Obiettivo, realizzare uno strumento in grado di supportare gli utenti del sito web della Società italiana di nefrologia (Sin) nell’esplorazione e identificazione delle informazioni più aggiornate sulla letteratura scientifica relativa ai farmaci calciomimetici. Gli esperti di Sin e Amgen hanno selezionato e raccolto materiali dalle più recenti e rilevanti pubblicazioni scientifiche e hanno lavorato insieme agli esperti di Ibm Services per sviluppare una soluzione che potesse accompagnare i nefrologi in un percorso di formazione professionale personalizzato, che migliorasse l'esperienza dell’utente, fornendo un servizio in grado di rispondere rapidamente a domande anche complesse attraverso un'interazione naturale e semplice, fruibile attraverso un'interfaccia intuitiva e disponibile gratuitamente sul portale di Sin tutti i giorni a qualunque ora.

"Siamo orgogliosi di avere messo a punto un programma di formazione scientifica all’avanguardia; la mole di dati di cui ormai dispone la comunità scientifica è vasta - dichiara Loreto Gesualdo, ordinario di Nefrologia all’Università di Bari e presidente della Società italiana di nefrologia - Potere usufruire di una libreria scientifica che in tempo reale riesce a fugare dubbi in modo oggettivo rappresenta senz’altro uno strumento prezioso, che al libera tempo da potere dedicare alla comunicazione con i nostri pazienti".

I contenuti dell'assistente virtuale, abilitati da Watson Assistant e Watson Discovery disponibili su Ibm Cloud, sono stati forniti da Sinin base alla letteratura scientifica, secondo uno specifico modello di conoscenza per il dominio dei farmaci calciomimetici, progettati e formalizzati con Watson Knowledge Studio.
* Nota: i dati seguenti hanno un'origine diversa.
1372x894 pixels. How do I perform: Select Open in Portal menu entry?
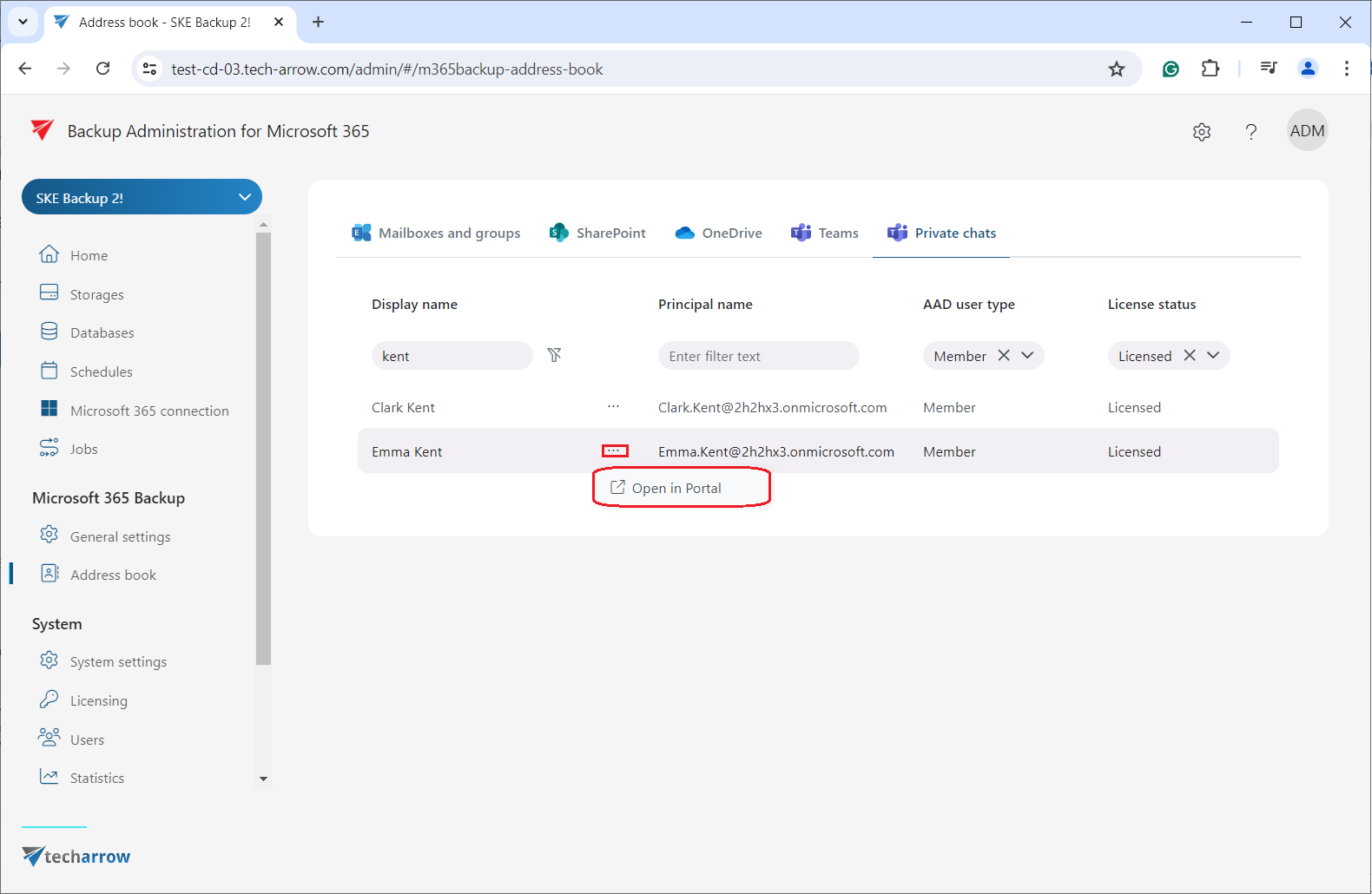[676, 488]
In questo modo, gli utenti saranno in grado di accedere a una più ampia fonte di informazioni a supporto della diffusione degli ultimi studi e pratiche nel campo della nefrologia.
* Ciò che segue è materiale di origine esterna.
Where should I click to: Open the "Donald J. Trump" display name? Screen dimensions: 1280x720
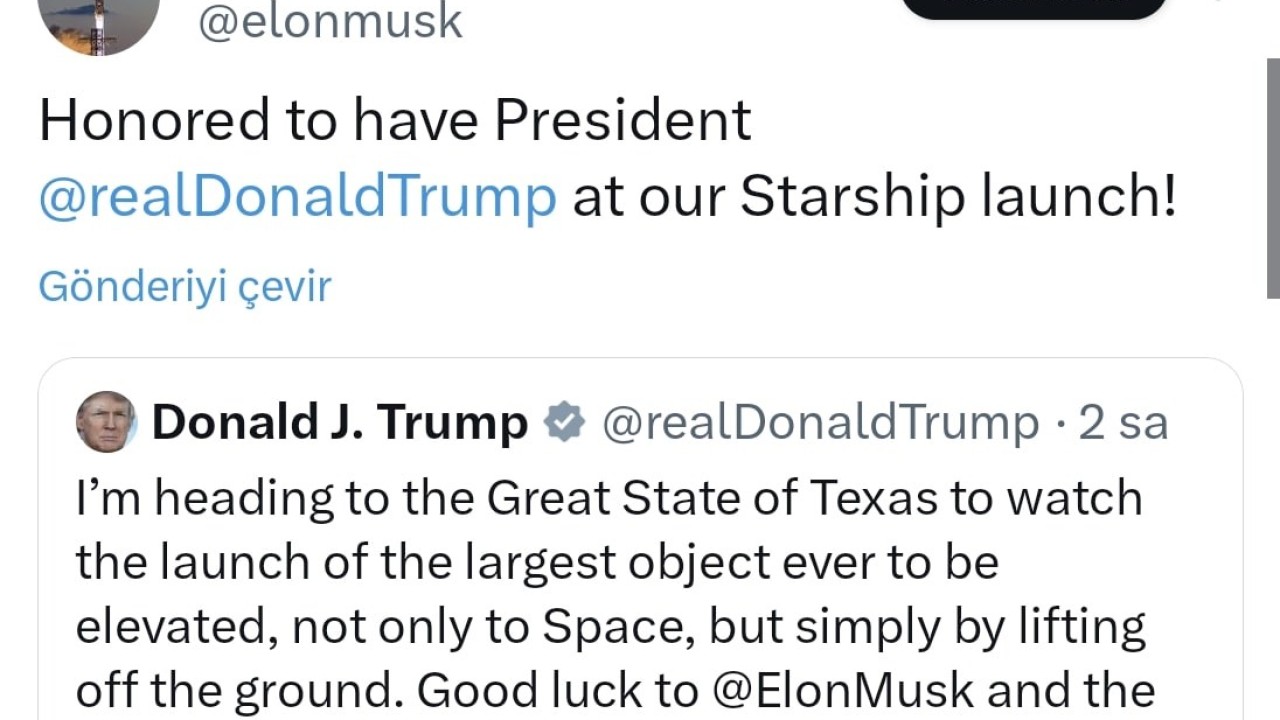[340, 422]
"Abbiamo realizzato una delle prime collaborazioni tra tre diverse realtà come una società scientifica e due leader, rispettivamente nel settore delle biotecnologie e dell’high-tech per trasformare il modo in cui i medici aggiornano le loro conoscenze, supportati da un assistente virtuale personalizzato - afferma Ermanno Paternò, Executive Medical Director di Amgen Italia - La soluzione è un esempio dell’orientamento all’innovazione di Amgen che si riflette in progettualità di questo tipo, oltre che nella ricerca e sviluppo di farmaci in grado di avere un impatto significativo sulla vita dei pazienti".
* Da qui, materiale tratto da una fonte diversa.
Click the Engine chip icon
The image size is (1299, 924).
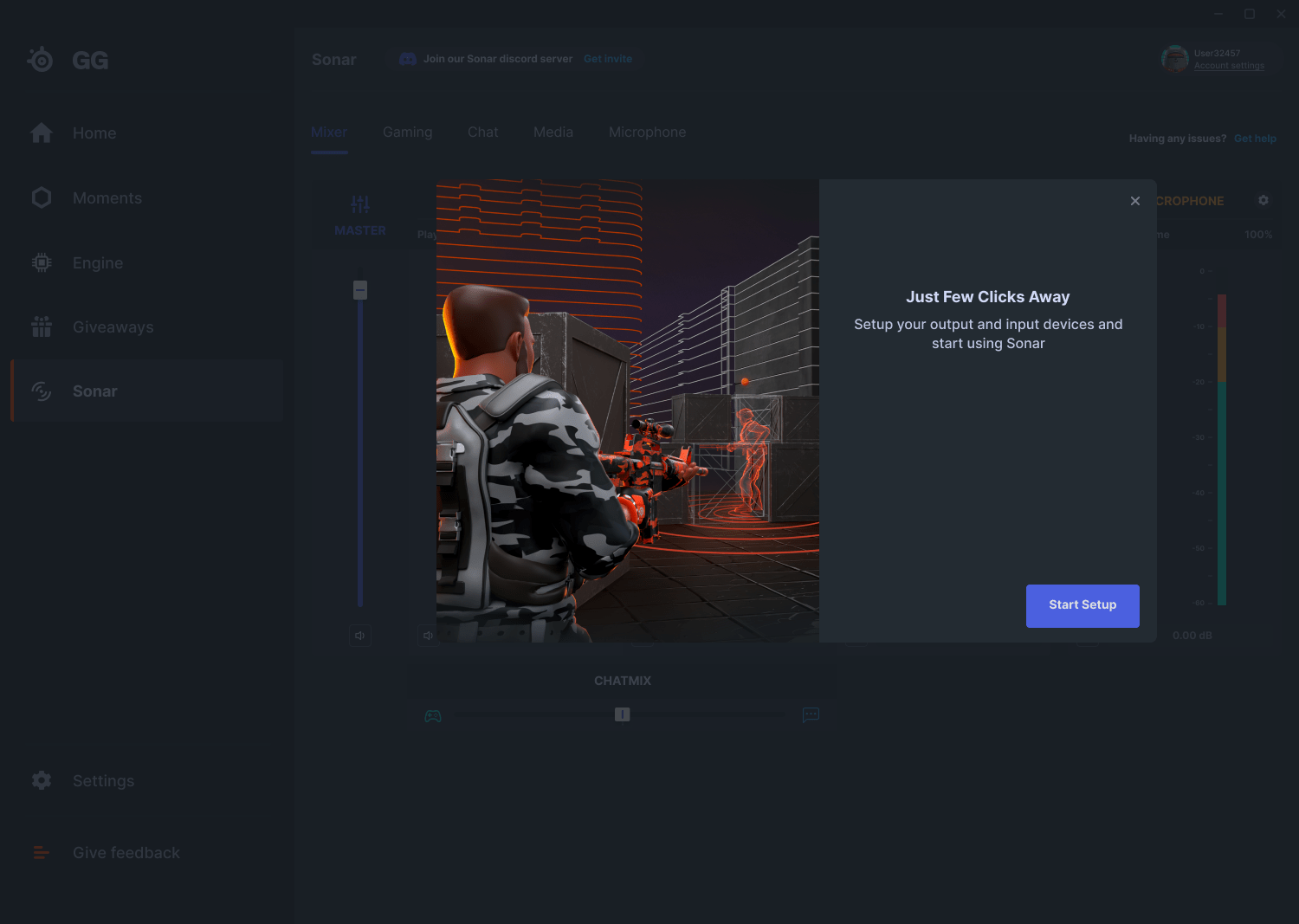click(41, 262)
"Questo progetto, realizzato in collaborazione con due aziende di riferimento nel loro campo, è un importante esempio di come l’intelligenza artificiale possa essere un valido supporto per il medico nella selezione e acquisizione di informazioni che richiederebbe altrimenti molto tempo - ha concluso Daniela Scaramuccia, direttore sanità e scienze della vita di Ibm Italia - Obiettivo delle nuove tecnologie è quello di essere a servizio dei professionisti per semplificare e migliorare il loro lavoro, velocizzando la realizzazione di tutte quelle attività a minor valore".